Expecting that the person you're with will never be attracted to another person in their life is unrealistic. It's how far they go with that attraction that matters. My wife and I were open about this early on and we agreed that we will both find other people attractive, but the "deal" is that such situations will hopefully remain just attractions. I've had a few temptations along the way and resisted them all. So far, so good.

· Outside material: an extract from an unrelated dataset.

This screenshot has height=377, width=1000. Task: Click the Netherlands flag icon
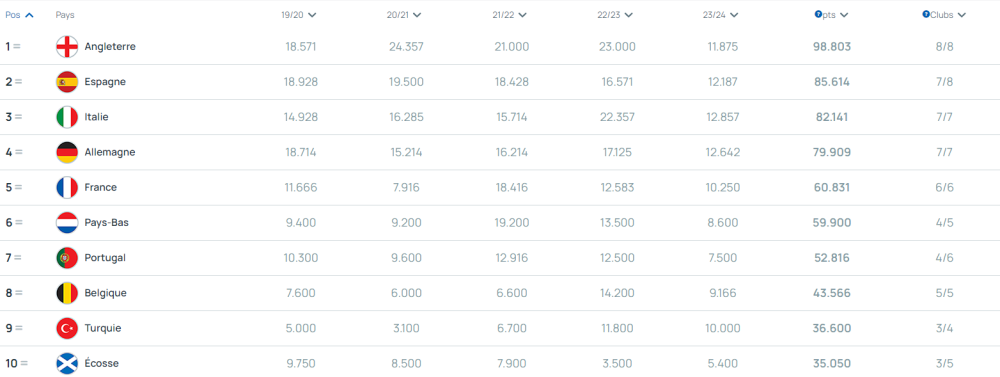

I really try not to stare at women, because so many women I've known have told me that men staring at them makes them uncomfortable. Plus, it's not the most considerate thing one can do. I also don't always look at women because I find them attractive. Sometimes people are just interesting to look at. I could stare at a man for the same reason. But even if I do look/stare at a woman because I find her attractive, which still happens once in a while, I'm not fantasizing about leaving my wife for her. I don't even know the mystery woman, after all. Why would I throw away everything I have, a relationship that has built up trust over years, for what all I know is just another pretty face? After all, there are a lot of pretty faces in the world, they're not rare.

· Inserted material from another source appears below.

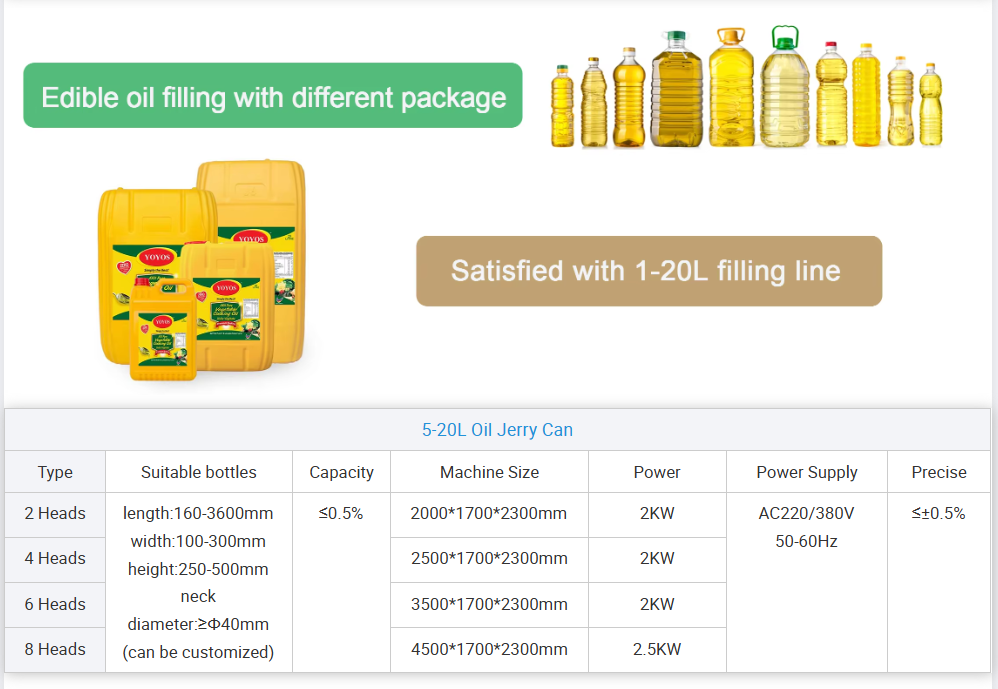Open the '5-20L Oil Jerry Can' title link
This screenshot has width=998, height=689.
tap(497, 430)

I'm not saying all guys react this way, but I know I do. I've known guys who fell for women they saw walking down the street only once. Some even tried to seek them out. I tried to tell them that, not only do you risk coming across as a creepy stalker, but you might not even like the woman once she opens her mouth. I even had to throw out the "don't judge a book by its cover" cliché and the "you're only suffering from lust at first sight" maxim. This is somewhat presumptuous, but based on conversations I've had with men, most men look/stare at a woman because they find her sexually attractive. Many men then confuse that feeling for "love." Many women in turn often confuse that staring for "love." To me, the "male gaze" represents lust and not much more. Sometimes men act on that lust. Sometimes they don't.